start DATA FOR THIS TASK

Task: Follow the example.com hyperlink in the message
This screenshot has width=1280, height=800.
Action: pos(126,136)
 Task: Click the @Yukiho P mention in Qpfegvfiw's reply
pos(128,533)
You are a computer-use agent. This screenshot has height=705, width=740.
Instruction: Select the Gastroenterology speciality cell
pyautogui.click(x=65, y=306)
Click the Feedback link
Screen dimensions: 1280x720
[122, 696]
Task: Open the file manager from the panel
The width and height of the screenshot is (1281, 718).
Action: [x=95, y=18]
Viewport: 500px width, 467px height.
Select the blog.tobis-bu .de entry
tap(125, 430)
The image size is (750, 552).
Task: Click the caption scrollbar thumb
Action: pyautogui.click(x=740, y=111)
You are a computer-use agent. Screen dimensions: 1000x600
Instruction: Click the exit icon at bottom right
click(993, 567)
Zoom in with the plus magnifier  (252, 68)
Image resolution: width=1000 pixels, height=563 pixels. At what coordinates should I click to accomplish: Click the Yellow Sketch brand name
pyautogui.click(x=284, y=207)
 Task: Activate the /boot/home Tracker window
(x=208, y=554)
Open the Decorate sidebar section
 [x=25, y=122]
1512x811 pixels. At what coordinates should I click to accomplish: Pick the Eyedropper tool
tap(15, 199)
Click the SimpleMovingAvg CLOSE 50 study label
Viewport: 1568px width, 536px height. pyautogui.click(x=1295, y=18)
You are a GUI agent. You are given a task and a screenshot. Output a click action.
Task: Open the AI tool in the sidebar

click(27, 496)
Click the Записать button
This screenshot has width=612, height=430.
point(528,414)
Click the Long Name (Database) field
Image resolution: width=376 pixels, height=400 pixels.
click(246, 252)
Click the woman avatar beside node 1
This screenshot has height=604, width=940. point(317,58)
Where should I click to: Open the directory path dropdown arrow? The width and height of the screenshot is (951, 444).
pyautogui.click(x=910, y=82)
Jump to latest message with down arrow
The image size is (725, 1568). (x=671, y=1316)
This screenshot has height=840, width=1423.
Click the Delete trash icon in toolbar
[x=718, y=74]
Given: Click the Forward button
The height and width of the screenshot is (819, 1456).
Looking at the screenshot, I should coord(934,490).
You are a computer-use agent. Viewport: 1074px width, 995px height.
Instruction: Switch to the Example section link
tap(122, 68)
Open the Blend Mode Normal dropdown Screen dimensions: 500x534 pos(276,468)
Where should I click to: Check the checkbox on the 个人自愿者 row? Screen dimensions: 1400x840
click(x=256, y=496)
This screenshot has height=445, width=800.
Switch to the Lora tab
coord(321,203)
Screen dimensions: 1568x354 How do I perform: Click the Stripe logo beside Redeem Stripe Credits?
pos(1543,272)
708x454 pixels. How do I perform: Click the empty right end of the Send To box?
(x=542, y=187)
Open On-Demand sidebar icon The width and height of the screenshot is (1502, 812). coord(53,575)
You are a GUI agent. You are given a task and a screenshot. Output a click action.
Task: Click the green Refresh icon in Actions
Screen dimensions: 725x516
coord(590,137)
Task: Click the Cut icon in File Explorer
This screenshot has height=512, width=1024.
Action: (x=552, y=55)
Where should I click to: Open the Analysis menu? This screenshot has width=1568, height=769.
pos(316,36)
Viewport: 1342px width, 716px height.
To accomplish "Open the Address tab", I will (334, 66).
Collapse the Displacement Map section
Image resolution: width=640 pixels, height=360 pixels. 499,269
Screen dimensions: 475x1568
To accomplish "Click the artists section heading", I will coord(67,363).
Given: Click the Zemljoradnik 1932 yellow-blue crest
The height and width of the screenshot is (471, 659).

end DATA FOR THIS TASK

- _WRITTEN INSTRUCTION_
Turn every line of the listing above into a numbered list, omitting any blank lines.

- _WRITTEN ANSWER_
1. Task: Follow the example.com hyperlink in the message
2. This screenshot has width=1280, height=800.
3. Action: pos(126,136)
4.  Task: Click the @Yukiho P mention in Qpfegvfiw's reply
5. pos(128,533)
6. You are a computer-use agent. This screenshot has height=705, width=740.
7. Instruction: Select the Gastroenterology speciality cell
8. pyautogui.click(x=65, y=306)
9. Click the Feedback link
10. Screen dimensions: 1280x720
11. [122, 696]
12. Task: Open the file manager from the panel
13. The width and height of the screenshot is (1281, 718).
14. Action: [x=95, y=18]
15. Viewport: 500px width, 467px height.
16. Select the blog.tobis-bu .de entry
17. tap(125, 430)
18. The image size is (750, 552).
19. Task: Click the caption scrollbar thumb
20. Action: pyautogui.click(x=740, y=111)
21. You are a computer-use agent. Screen dimensions: 1000x600
22. Instruction: Click the exit icon at bottom right
23. click(993, 567)
24. Zoom in with the plus magnifier  (252, 68)
25. Image resolution: width=1000 pixels, height=563 pixels. At what coordinates should I click to accomplish: Click the Yellow Sketch brand name
26. pyautogui.click(x=284, y=207)
27.  Task: Activate the /boot/home Tracker window
28. (x=208, y=554)
29. Open the Decorate sidebar section
30.  [x=25, y=122]
31. 1512x811 pixels. At what coordinates should I click to accomplish: Pick the Eyedropper tool
32. tap(15, 199)
33. Click the SimpleMovingAvg CLOSE 50 study label
34. Viewport: 1568px width, 536px height. pyautogui.click(x=1295, y=18)
35. You are a GUI agent. You are given a task and a screenshot. Output a click action.
36. Task: Open the AI tool in the sidebar
37. click(27, 496)
38. Click the Записать button
39. This screenshot has width=612, height=430.
40. point(528,414)
41. Click the Long Name (Database) field
42. Image resolution: width=376 pixels, height=400 pixels.
43. click(246, 252)
44. Click the woman avatar beside node 1
45. This screenshot has height=604, width=940. point(317,58)
46. Where should I click to: Open the directory path dropdown arrow? The width and height of the screenshot is (951, 444).
47. pyautogui.click(x=910, y=82)
48. Jump to latest message with down arrow
49. The image size is (725, 1568). (x=671, y=1316)
50. This screenshot has height=840, width=1423.
51. Click the Delete trash icon in toolbar
52. [x=718, y=74]
53. Given: Click the Forward button
54. The height and width of the screenshot is (819, 1456).
55. Looking at the screenshot, I should coord(934,490).
56. You are a computer-use agent. Viewport: 1074px width, 995px height.
57. Instruction: Switch to the Example section link
58. tap(122, 68)
59. Open the Blend Mode Normal dropdown Screen dimensions: 500x534 pos(276,468)
60. Where should I click to: Check the checkbox on the 个人自愿者 row? Screen dimensions: 1400x840
61. click(x=256, y=496)
62. This screenshot has height=445, width=800.
63. Switch to the Lora tab
64. coord(321,203)
65. Screen dimensions: 1568x354 How do I perform: Click the Stripe logo beside Redeem Stripe Credits?
66. pos(1543,272)
67. 708x454 pixels. How do I perform: Click the empty right end of the Send To box?
68. (x=542, y=187)
69. Open On-Demand sidebar icon The width and height of the screenshot is (1502, 812). coord(53,575)
70. You are a GUI agent. You are given a task and a screenshot. Output a click action.
71. Task: Click the green Refresh icon in Actions
72. Screen dimensions: 725x516
73. coord(590,137)
74. Task: Click the Cut icon in File Explorer
75. This screenshot has height=512, width=1024.
76. Action: (x=552, y=55)
77. Where should I click to: Open the Analysis menu? This screenshot has width=1568, height=769.
78. pos(316,36)
79. Viewport: 1342px width, 716px height.
80. To accomplish "Open the Address tab", I will (334, 66).
81. Collapse the Displacement Map section
82. Image resolution: width=640 pixels, height=360 pixels. 499,269
83. Screen dimensions: 475x1568
84. To accomplish "Click the artists section heading", I will coord(67,363).
85. Given: Click the Zemljoradnik 1932 yellow-blue crest
86. The height and width of the screenshot is (471, 659).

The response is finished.